When an economic phenomenon is changed to produce a desirable income, we need more powerful tools than simple statistics. Regression analysis is one of the most widely used statistical tools at the disposal of economists.
In regression analysis, the effect of one or more factor is measured to determine another factor. The first group is also known as explanatory variables, while the latter is known as endogenous variables. In economics it makes sense to refer to explanatory variables as policy instruments. Policy instruments are variables that economists and policy makers can change or control. The supply of money is a policy instrument controlled by the Federal Reserve. The Fed has to collect data first, which is done on a periodic basis. These statistics inform the Fed that there is a problem in the economy, such as inflation. The Fed decides to reduce the supply of money. It will wait for the economy to respond to the change in supply of money. Then economic indicators are measured again and tested against the target set by the policy. If the policy objectives are not met, the action is repeated until the desirable outcome is obtained.

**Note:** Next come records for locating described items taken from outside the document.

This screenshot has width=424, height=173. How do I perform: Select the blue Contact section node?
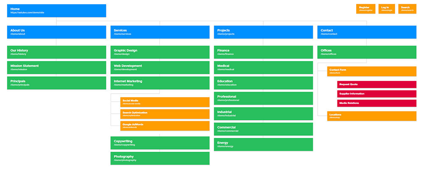367,32
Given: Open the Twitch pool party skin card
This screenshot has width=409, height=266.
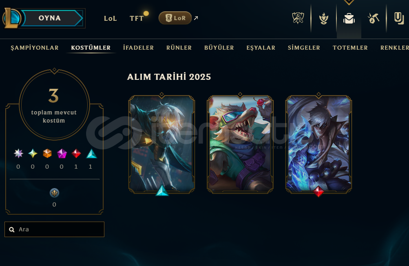Looking at the screenshot, I should [x=240, y=144].
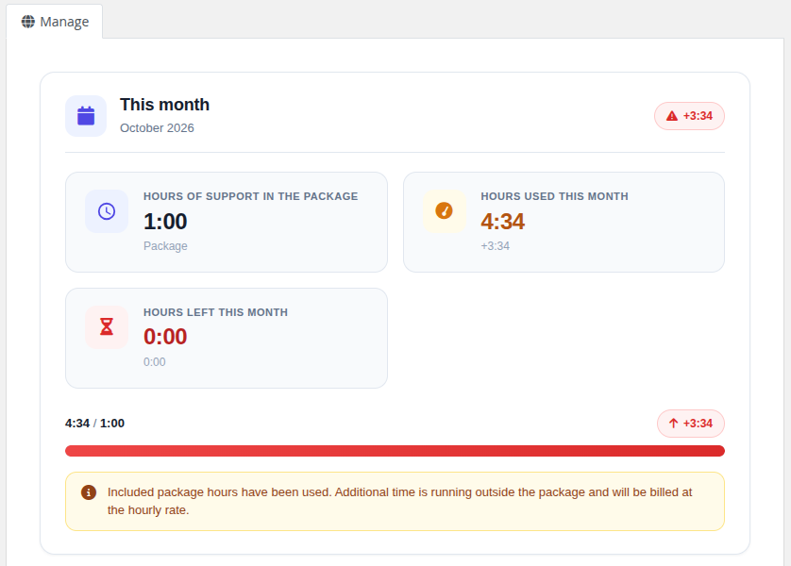This screenshot has width=791, height=566.
Task: Click the October 2026 subtitle
Action: point(157,128)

When working with a regression model, one might wonder if it was designed to serve economists. Even some of the commonly used terminologies are the same in both fields. For example, both subjects use explanatory variables to measure the response variable. Typical regression models do not consist of one explanatory variable and one response variable. Instead, in addition to explanatory variables, the model has additional variables known as control variables. Control variables are actually the same thing as economics shifters. Shifters in economics refer to variables that are assumed to remain constant for the sake of identifying the impact of the explanatory variables on the response variables. In fact, every economic theory seems to have the famous ceteris paribus, which means other things being equal. When other things are not equal and change, they do not distort the relationship between explanatory and response variables. They simply shift the magnitude up or down, depending on the direction of the impact. Estimation of demand provides a good example. Economic theory states that an increase in price reduces the quantity demanded, ceteris paribus. The regression model for this economic theory can be written as
Qd = β0 + β1P + ε(I.1)
where ε is the error term, which will be explained later. To complete the process, we need to test the hypothesis that the coefficient of price, which is also the slope of the demand curve, is negative. So we use statistics to test the following hypothesis:
H0: β1 = 0 H1: β1 < 0
The model, however, is not complete, because it is not subject to ceteris paribus as it does not control anything. Simple control variables consist of price of a complementary good, a substitute good, and income, to name just a few important ones. The theory predicts that the effect of a change in the price of a complementary good is inverse, the effect of a change in the price of a substitute good is direct, and the effect of change in income is direct. Thus, model (I.1) should be modified as below.
Qd = β0 + β1P + β2 Pc + β3 Ps + β4 Y + + ε,(I.2)
The theoretical claims are written as
H0 : β1 = 0 H1 : β1 < 0
H0 : β2 = 0 H1 : β2 > 0
H0 : β3 = 0 H1 : β3 < 0,
where the subscripts use the first letters of complementary and substitute, and Y represents income. The regression model clearly and perfectly matches the economic theory from expected effects of each variable to the concept of ceteris paribus.